I Lost My Virginity To My Husband And He Doesn’t Know
This is the last secret I have: I was a virgin until I was 27 years old. I had been dating my now-husband for about a month before I jumped into bed with him, but I never admitted to him that I was a virgin.
I haven’t lied to my husband, Andrew (not his real name. Andrew is the DILF that lives across the street from us in suburbia), other than by omission. He just assumes that I had some sexual partners in the past and I’ve never corrected him. My big secret birthed itself when I started lying to other people.
When I turned 25 and I was still a virgin, it became a BIG DEAL to me. As in: lying awake at nights wondering if a super jumbo tampon would be enough to break my hymen so I could hide any evidence that a man part hadn’t made its way into my woman part.
At 25, I didn’t have a boyfriend. My other friends had lost their virginity a decade ago. For some reason, I thought ‘VIRGIN’ was stamped on my forehead and during a never-have-I-ever drinking game with my closest girlfriends, I panicked and pretended that I had lost my virginity in grad school to some quasi-boyfriend with a beard and a fauxhawk. My friends didn’t press me for details. The expression on their faces told me that this would never be brought up again.
I met Andrew a few months after turning 27. At that point my sexual experience was one hand job and 15 years of masturbating. I didn’t know Andrew would be my husband, but I had a good feeling about him, and a month into dating, I let him have the honor. I was way too embarrassed to be the last virgin on earth so I never said a word to him. We had dinner at Denny’s (for real) before the deflowering, and during the mediocre (bad) sex, his dog sat outside the bedroom clawing at the door. Everything was anti-climactic (literally).
Afterward, I immediately went to the bathroom to see if I looked any different.
I didn’t.
Three years later, a month before our wedding date, I wondered if I should gift (burden?) him with the knowledge that he was the only one. Would that terrify him? Thrill him? Honesty was best, right? In my uncertainty, and since I couldn’t consult with my closest friends, who all thought I lost my V-card years ago with bearded dude, I returned to an old favorite back-up advice giver: Yahoo Answers.

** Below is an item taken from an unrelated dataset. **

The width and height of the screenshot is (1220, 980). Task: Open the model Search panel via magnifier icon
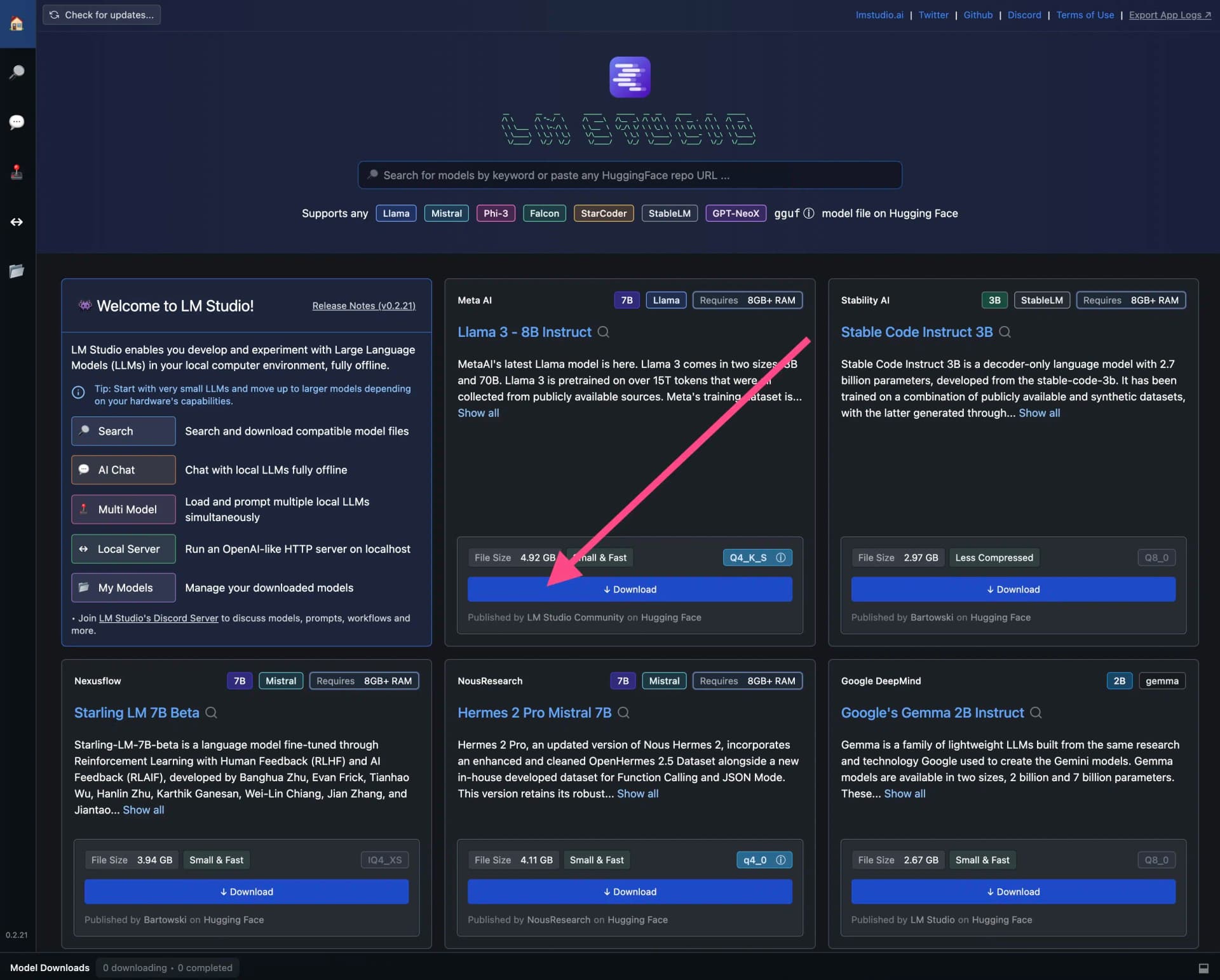pyautogui.click(x=17, y=72)
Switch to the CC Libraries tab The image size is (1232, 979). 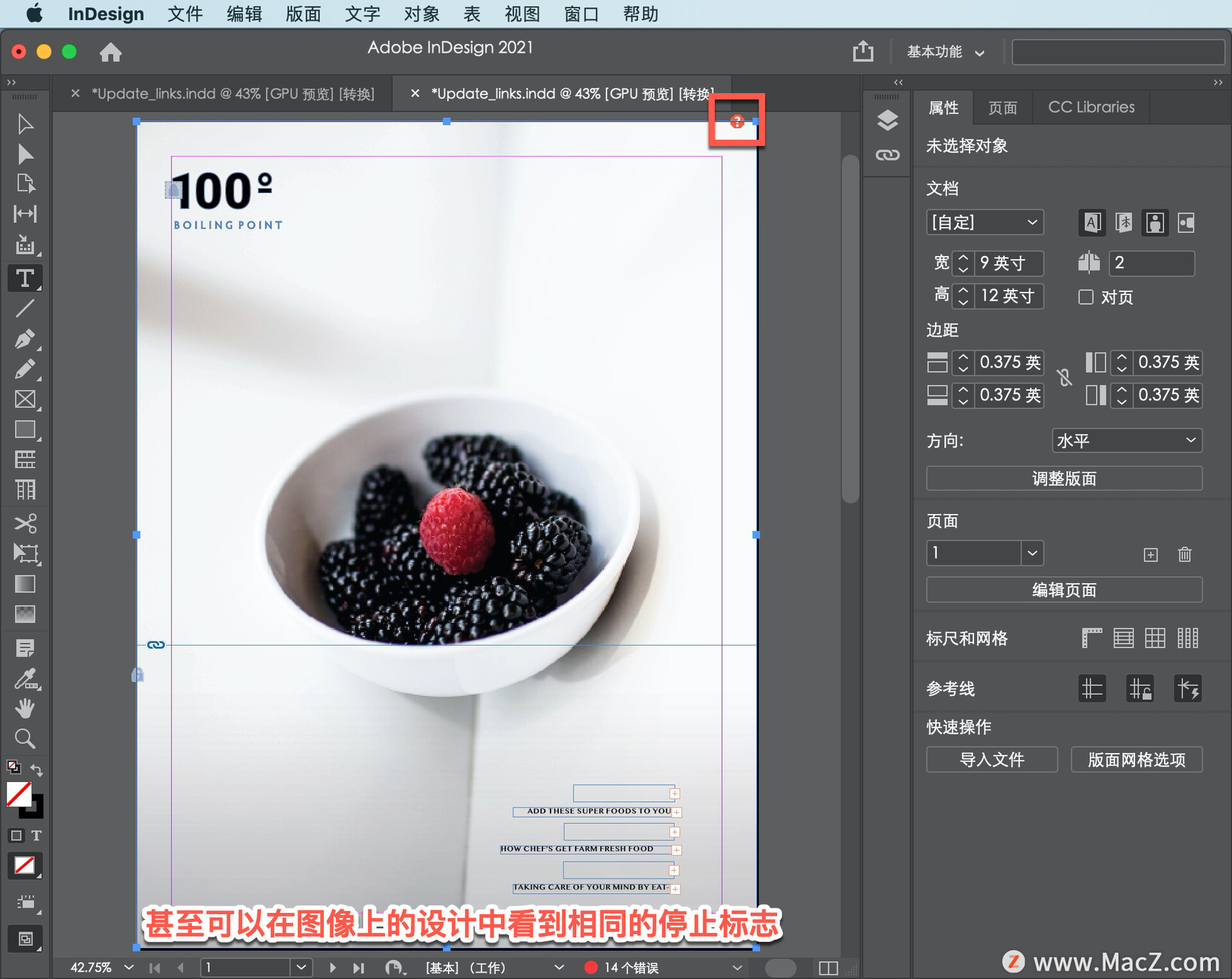1091,107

Yahoo Answers is where members of the public can give advice and answer questions posted by strangers. I typed a carefully worded question about the magical coincidence of losing my virginity to my soon-to-be husband and the possibility of telling him on our wedding night. The answers poured in:
“People lose their virginity every day. You aren’t special in that regard, sweetheart.”
“If you had waited longer than a month I’d believe you when you said that you were ‘waiting’ for the right guy, but since you gave it up so quick I’d think you wanted to lose it quick and are now trying to pass it off as a love story.”

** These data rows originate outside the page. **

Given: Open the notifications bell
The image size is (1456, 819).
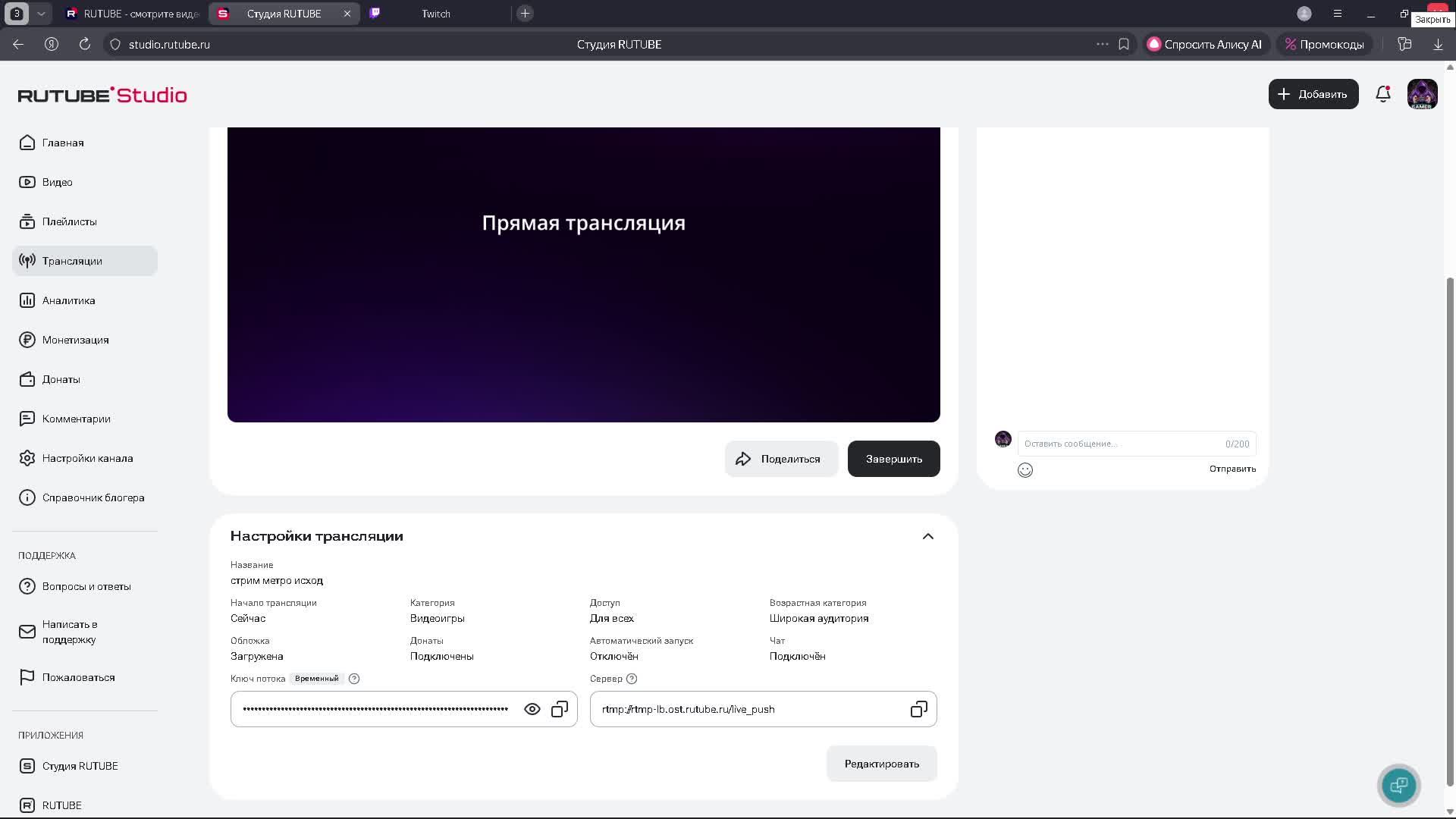Looking at the screenshot, I should [1382, 94].
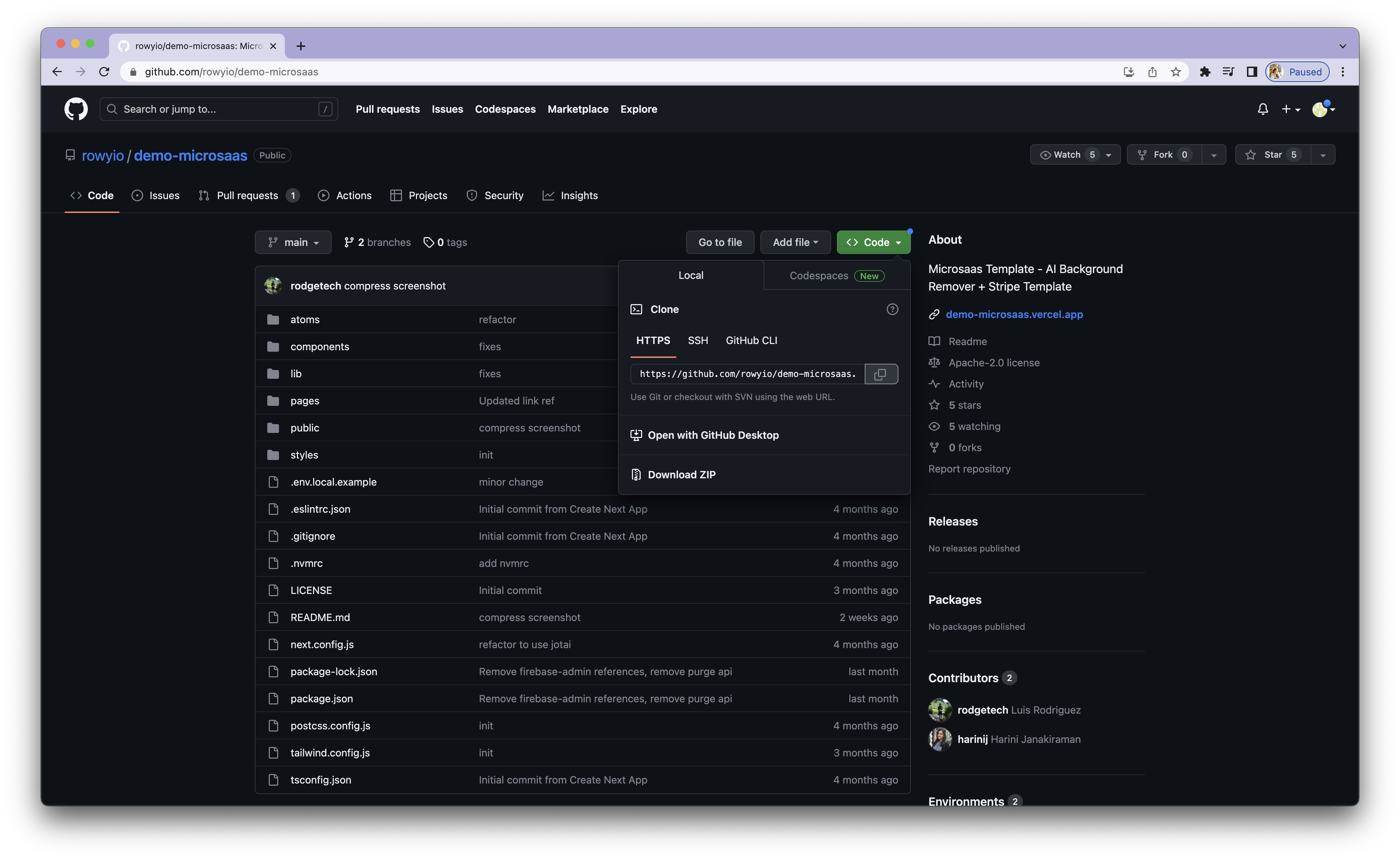Click the GitHub home logo
Viewport: 1400px width, 860px height.
(x=76, y=109)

“He won’t believe you because you never mentioned it before AND you didn’t make him wait that long.”
Huh.
Some commenters commended me for waiting so long and others chastised me. Everyone had an opinion. Making the decision to tell the truth wasn’t helped by soliciting the opinion of the general public. When the night of our wedding rolled around, I was bone tired. We had perfunctory sex, I shoveled a few handfuls of wedding cake in my mouth, and passed out in a pile of checks and opened envelopes.
It’s not like I have other secrets from my husband. I’ve told him about my depression and cutting and he’s witnessed the rocky relationship I have with my mom. On one of our first dates, we were binge watching Curb Your Enthusiasm and I was laying on him half asleep when I farted. Yes, I farted on him. I’ve also had my period on his sheets, and on our honeymoon in Mexico, I contracted traveler’s diarrhea. I am a woman that isn’t afraid to show her husband the ugly.
So why is this a secret? The weight and value of female virginity attracts so many opinions and rules and dictates that it’s overwhelming. I was a 27-year-old virgin, but not by choice. I wanted to lose it and I did, with someone I love, and coincidentally, the same someone I ended up marrying. Yes, I was waiting for someone special, but what if we had simply dated and broken up? What kind of ending would my virginity story have now?
The pressure to wait, the pressure to have sex, the pressure to have an acceptable version of what transpired when you give your virginity away, is too much. The truth, while simpler, is much harder for me.
I recently had a discussion with Andrew about his “number.” He admitted to four, with me being the fifth. He had mainly serious girlfriends, and one “unknown.” I was sure that he’d turn the question back to me and maybe that was what I wanted deep down. But he never did and the moment passed. The past is the past in Andrew’s eyes.
Until the right moment comes, I’m holding onto my secret. When I tell him, I’m sure it won’t go as planned, just like me being married at 24 or having four kids and a rich doctor husband didn’t go as planned. But in the end, I think it’ll be alright.
Being an ex-virgin isn’t that big of a deal, and neither is being a virgin. I’m just waiting for the right moment, like always.